I was left to ponder. The cops couldn’t be on to me yet I was sure. They would want to get an idea of my position from the helicopter if possible before committing themselves. Failing that they would send out a search party, maybe even a dog team to track me. But it would take time to organise and I intended to be long gone before they found a trace to go after. Perhaps it was just another woodsman or hunter innocently making camp for the night just as I was. Whatever, in my heightened state of anxiety I convinced myself that there was definitely someone down there. My instincts told me to get going again, to run for my life but my common sense told me to stay. To exhaust myself further now would be suicidal. I had no idea how many more days and nights I would have to spend in the wilderness but this was more than likely the first of many. How far I would need to travel I didn’t know either so I was going to have to pace myself as well as the situation allowed. I had a good place here to spend the night with my back to the wall and would have a good field of vision once dawn broke in the morning.

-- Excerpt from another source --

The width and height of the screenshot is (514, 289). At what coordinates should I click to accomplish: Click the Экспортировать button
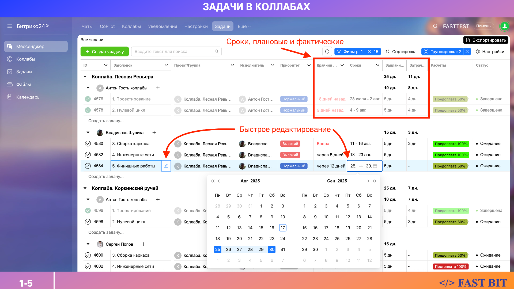(x=486, y=40)
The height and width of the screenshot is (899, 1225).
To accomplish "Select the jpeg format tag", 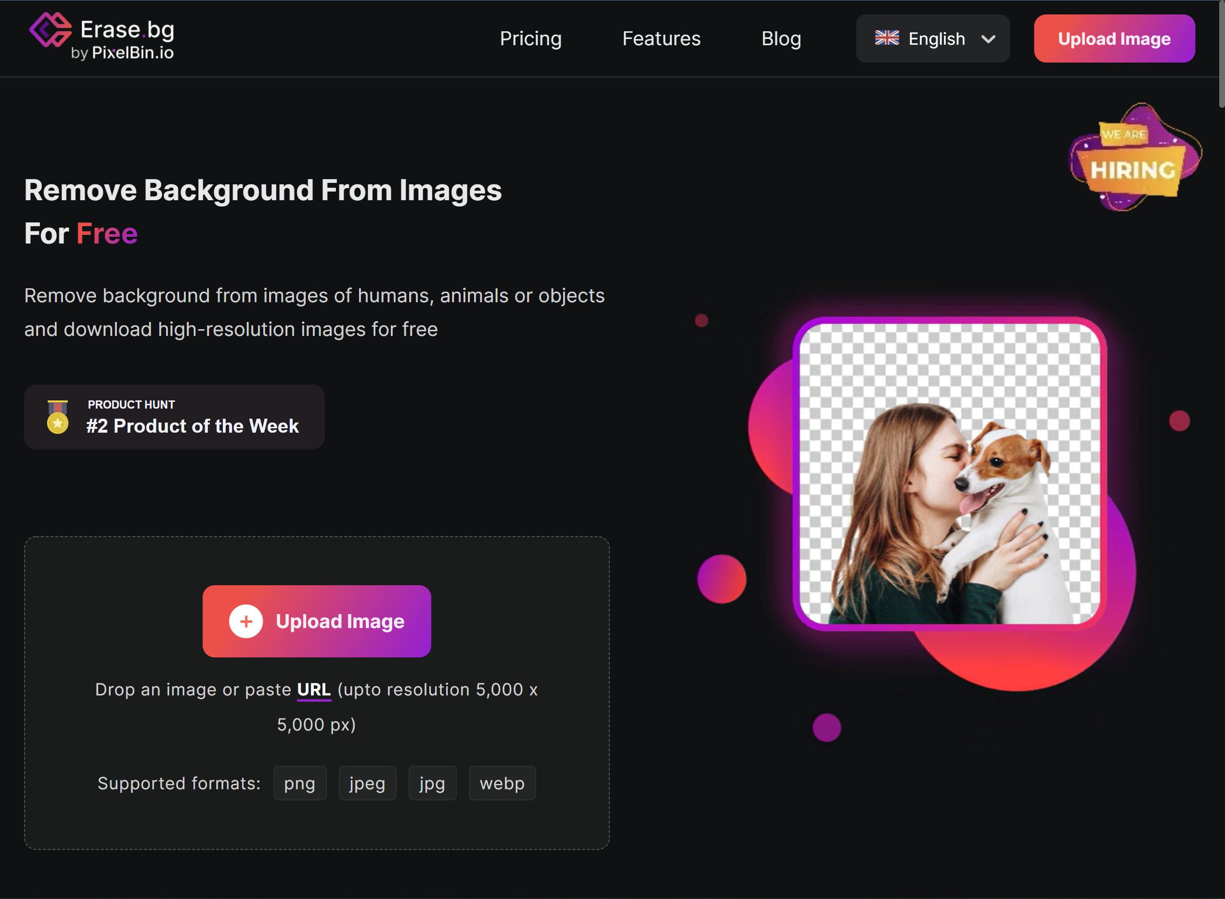I will pyautogui.click(x=367, y=783).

Meanwhile I didn’t expect to get much in the way of sleep, not now that I suspected that I wasn’t alone out here. I opened my pack and found myself a couple of biscuits and a piece of chocolate. It was probably too late to make a difference but even so I didn’t want to risk keeping my fire going now that it was dark. So once the water had boiled I stamped the burning embers out then settled with a mug of tea to wash down my meagre meal. Tomorrow, once I’d put some distance between me and this camp I planned to forage for something more substantial to eat, I had a feeling I was going to need all of my strength in the coming days.